Metro Weekly

Texas Republicans promise to pass anti-LGBT laws next year

Lone Star State Republicans don't seem phased by any potential economic backlash from anti-LGBT bills

Texas State Capitol in Austin, Texas (Credit: Daniel Mayer, via Wikimedia Commons.)
Texas State Capitol in Austin, Texas (Credit: Daniel Mayer, via Wikimedia Commons.)

What most people have seemed to take away from the recent fight over North Carolina’s HB 2 is that the fallout from the controversial anti-LGBT law has caused the state much grief. But what Texas lawmakers have taken away is that they should pass a similar law in their own state.
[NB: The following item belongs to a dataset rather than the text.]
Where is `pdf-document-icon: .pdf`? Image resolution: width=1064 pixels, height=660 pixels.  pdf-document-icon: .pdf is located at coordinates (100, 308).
According to the Fort Worth Star-Telegram, Republican lawmakers have floated proposals for at least three separate bills relating to LGBT issues, two of which have similar provisions to those found in HB 2. They are:

  • A bill that would prevent any local government entity or municipality from passing its own laws that would allow transgender peoples like restrooms.
  • A bill that would prevent schools from passing their own policies that allow transgender people to use the restroom consistent with their gender identity.
  • A “religious freedom” bill that would prevent the state or government entity from impacting a person’s “free exercise of religion” — essentially allowing discrimination against LGBT people. A similar bill was proposed last year, but failed to pass.
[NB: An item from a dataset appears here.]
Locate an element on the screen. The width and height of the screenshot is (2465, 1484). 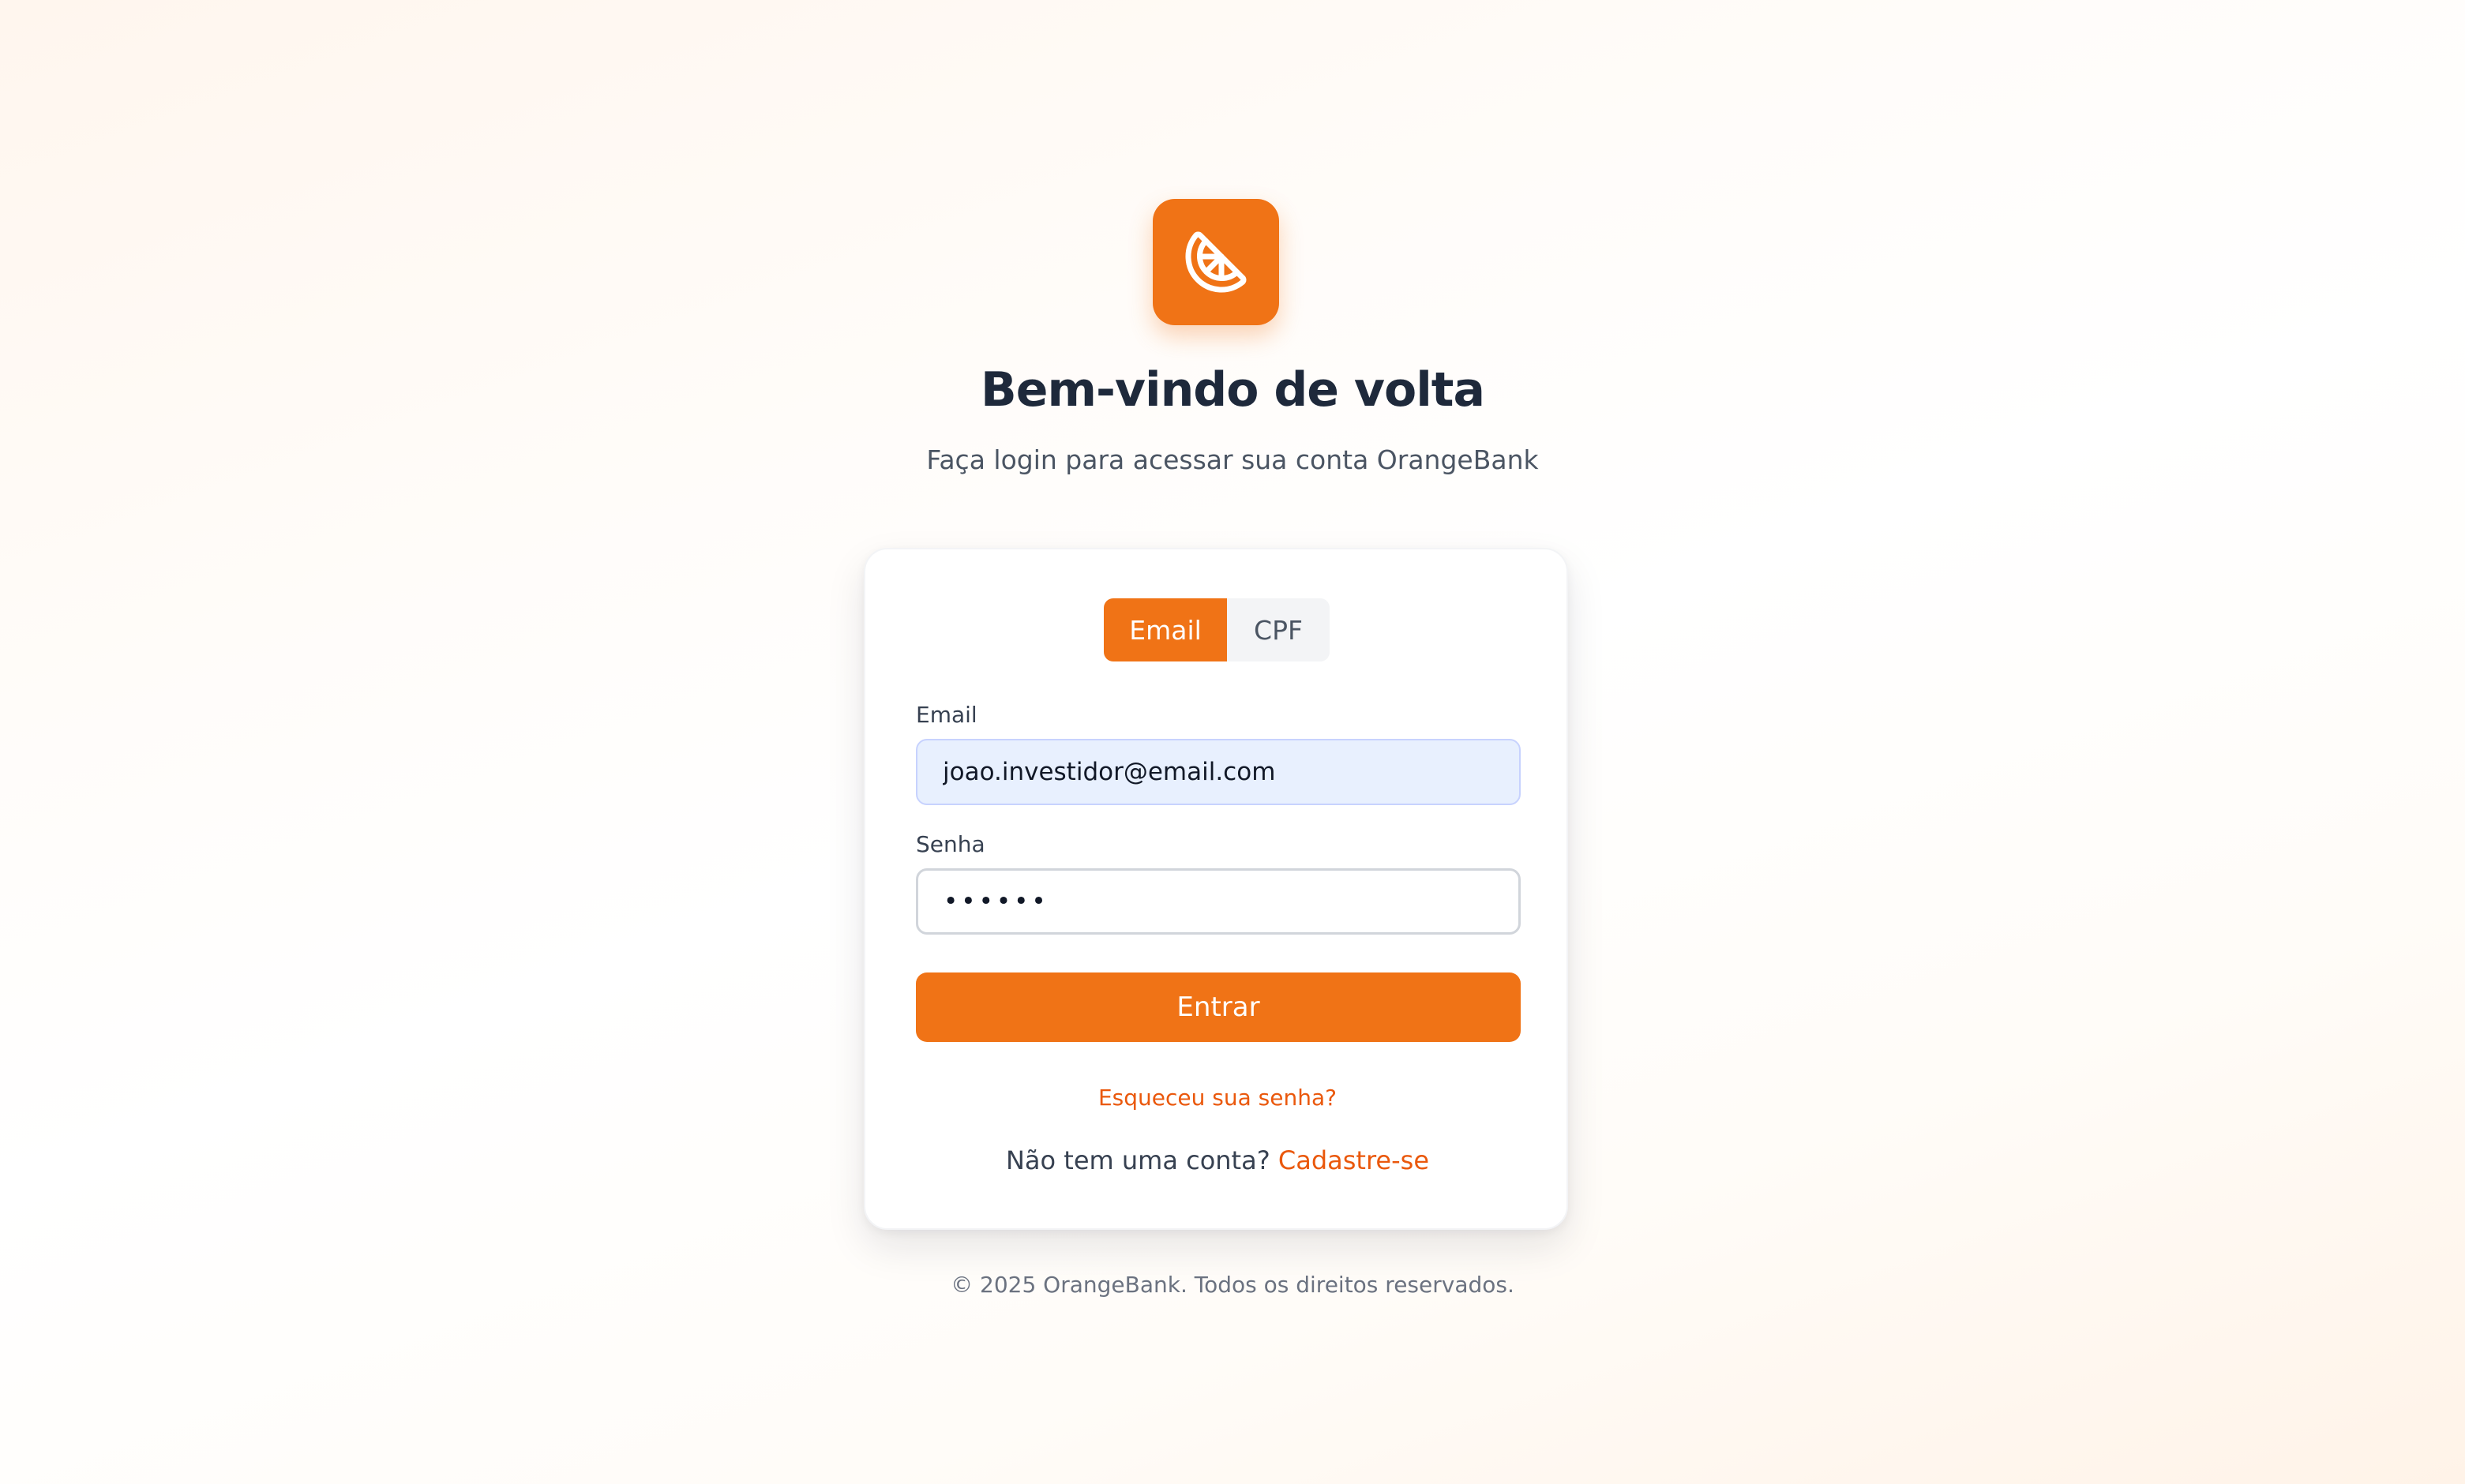
login-method-tabs: Email CPF is located at coordinates (1217, 630).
State Rep. Matt Shaheen (R-Plano) plans to file the first bill, saying such decisions should be left under the purview of state and federal authorities. Shaheen and other social conservatives have criticized the Fort Worth Independent School District for setting its own guidelines for restroom use by transgender students. The guidelines, which the district adopted in May, are consistent with federal guidance from the U.S. Department of Education meant to ensure transgender students are treated equally, in accordance with their gender identity. The district later revised its own guidelines after outcry from parents and state officials who argued the district had overstepped its authority.

The most potent argument against any anti-LGBT bill is the economic impact it could have on the state, particularly if the business community takes a hard line against the legislation. Last year, when lawmakers considered similar bills, the Texas Association of Business opposed the bulk of them, because it feared they would damage the state’s reputation and adversely affect economic development and tourism.

But Shaheen is unswayed by those economic arguments, saying that Texas’ position as the twelfth-largest economy in the world, and the various economic benefits of setting up a business in the state, will insulate it from any threats by major corporations to pull out or reduce investments.

“If a company like Target wants to leave, I’ll help them pack and leave,” Shaheen said, referencing the company’s pro-transgender restroom policy. “But the Texas economy is going to do fine.”

But other lawmakers are worried, particularly Democrats, who have largely opposed anti-LGBT legislation.

“It’s a terrible idea. It’s completely unnecessary and it’s intentionally divisive,” Rep. Chris Turner (D-Grand Prairie) said of Shaheen’s proposal. “This is something the state shouldn’t be involved in. It’s Austin big government that we are seeing more and more of from the Republican Party in Texas right now that voters don’t want.

“People trust their local officials at the local level to make local decisions,” said Turner. “They have put legislators in charge of making statewide decisions. We have tremendous state issues before us … and we need to focus on what our job is.”